▽

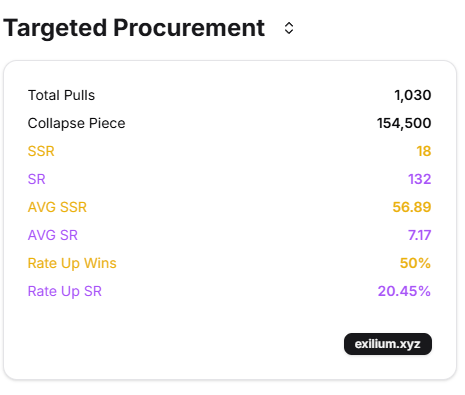Select the AVG SSR label
This screenshot has height=395, width=465.
click(x=57, y=207)
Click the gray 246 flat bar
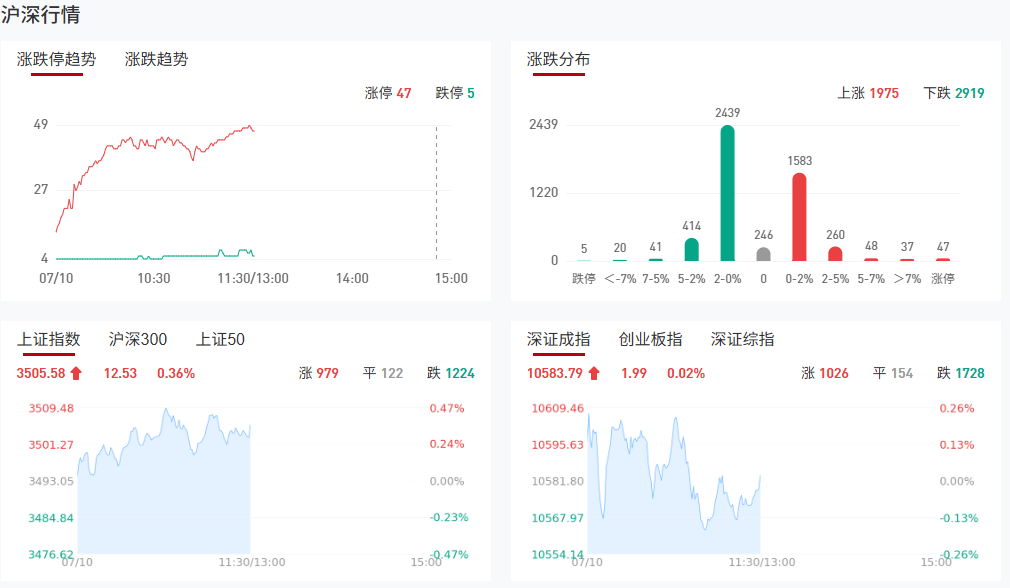Screen dimensions: 1010x588 tap(763, 254)
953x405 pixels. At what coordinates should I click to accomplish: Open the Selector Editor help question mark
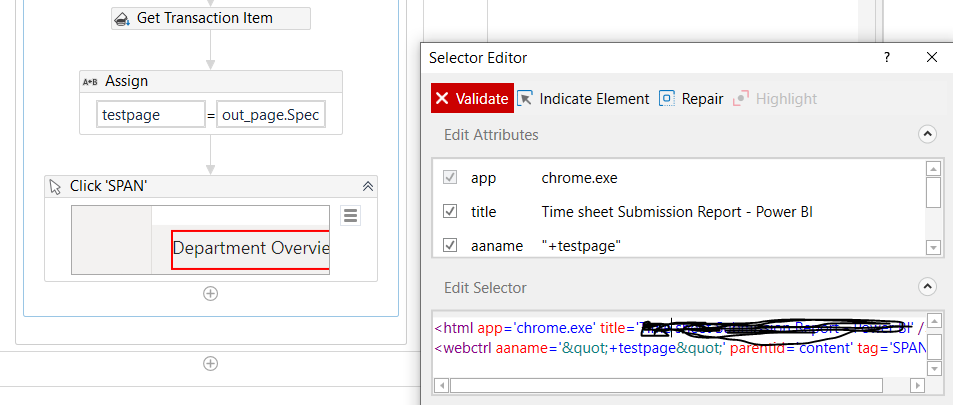[x=886, y=58]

△

▸ **TASK BRIEF**
The lines from the one with "953x405 pixels. At" to the end of the data above should be retyped exactly, both ends included, and pictures are to be left out.

▸ **EXERCISE RESULT**
953x405 pixels. At what coordinates should I click to accomplish: Open the Selector Editor help question mark
[x=886, y=58]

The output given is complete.